Have you ever watched a TV show where someone who’s having a heart attack grabs his left arm or shoulder? Have you ever had a stabbing pain in your forehead or the bridge of your nose after eating ice cream too quickly? With a heart attack, the source of the pain is in the person’s chest. With a brain freeze, the source of the pain is in the roof of your mouth.
Referred pain occurs because the body’s sensory nerves occasionally send signals in the wrong direction. The following examples commonly occur in children:
- When children complain of mouth, cheek or tooth pain, they sometimes have an ear infection.
- When children complain of ear pain, they sometimes have a throat or lymph node infection in their neck.
- When children complain of knee pain, they sometimes have a problem in their hip or testicle.
- When children complain of low back pain, they sometimes have constipation.
- When children complain of stomach pain in the middle of the night, they sometimes have a pinworm infection.
Nosebleeds are common in children for the following reasons:
- frequent colds
- nose picking (and other injuries to the nose)
- dry air (especially in the wintertime)
The reason these situations lead to nosebleeds is because they all irritate the lining of the nasal septum (this is the name of the cartilage that separates your nostrils).
The best way to prevent nosebleeds is to deal with the underlying condition. In addition, it helps to moisturize the lining of the nasal septum by rubbing a thin coating of petroleum jelly along the septum. (Some of my ear, nose, and throat colleagues prefer saline gel products that can be purchased without a prescription.) Most kids prefer to do this themselves because they do not want anyone “messing with” their nose. If your child falls into this category, show her how to do this by demonstrating the technique on yourself: the product can be applied with a cotton swab or with an index finger after your child washes his hands. Apply the lubricant once or twice a day as needed to keep the problem under control. If your child continues to get nosebleeds, discuss the situation with your doctor.
Most people do not know the proper way to stop nosebleeds. The methods I hear about most often include putting a cold compress on the bridge of the nose, leaning forward, or having the child tilt his head back so his nose is pointing up in the air. The reason such remedies abound is because people do not realize that 95% of the time, the bleeding is coming from the nasal septum (this is the name of the cartilage that separates your nostrils).
The best way to stop bleeding is to put direct pressure on the area that is injured. Therefore, the way to stop a nosebleed is to pinch someone’s nostrils with medium pressure for five minutes without peeking. Once the bleeding stops, ask your child to refrain from picking or blowing his nose because that would dislodge the clot and the bleeding could start again.
If your child’s nose continues to bleed after five minutes of constant pressure, repeat the pinching procedure for ten minutes. If that does not work, call your doctor.
In the first few months of life, babies are obligate nose breathers. This means that they have to breathe through their noses. By the time babies are three to six months of age, they are able to breath through their mouths, but most still prefer nasal breathing. Because babies breath through their noses, they make all sorts of noise—snurgles, snorts, and other sounds that mimic a cold. If a baby truly has a cold, he will have a runny nose and a cough.
The reason this distinction is important is because many parents feel the need to clean their baby’s noses if they are stuffy. As long as your baby can feed easily, you do not need to (a) put saline drops in his nose or (b) clean his nose with a nasal aspirator. If your baby is so stuffy that she cannot feed properly, you should discuss this with your doctor.

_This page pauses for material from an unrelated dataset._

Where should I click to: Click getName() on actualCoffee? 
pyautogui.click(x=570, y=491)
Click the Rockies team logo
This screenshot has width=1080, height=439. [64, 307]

After a baby is born, the nurses usually put a blue rubber aspirator in his bassinet. Parents commonly take this item home and use it to clean mucus from their baby’s nose. You should be aware that this device is not a nasal aspirator. Instead, the hospital nurses use it to suck saliva or mucus out of a baby’s mouth after he spits up. The reason it should not be used in the nose is because the tip is pointy and can injure a newborn’s sensitive nasal passages. A true nasal aspirator has a blunt tip that cannot be pushed too far into a baby’s nose. The tip can also be removed so the inside can be cleaned out from time to time.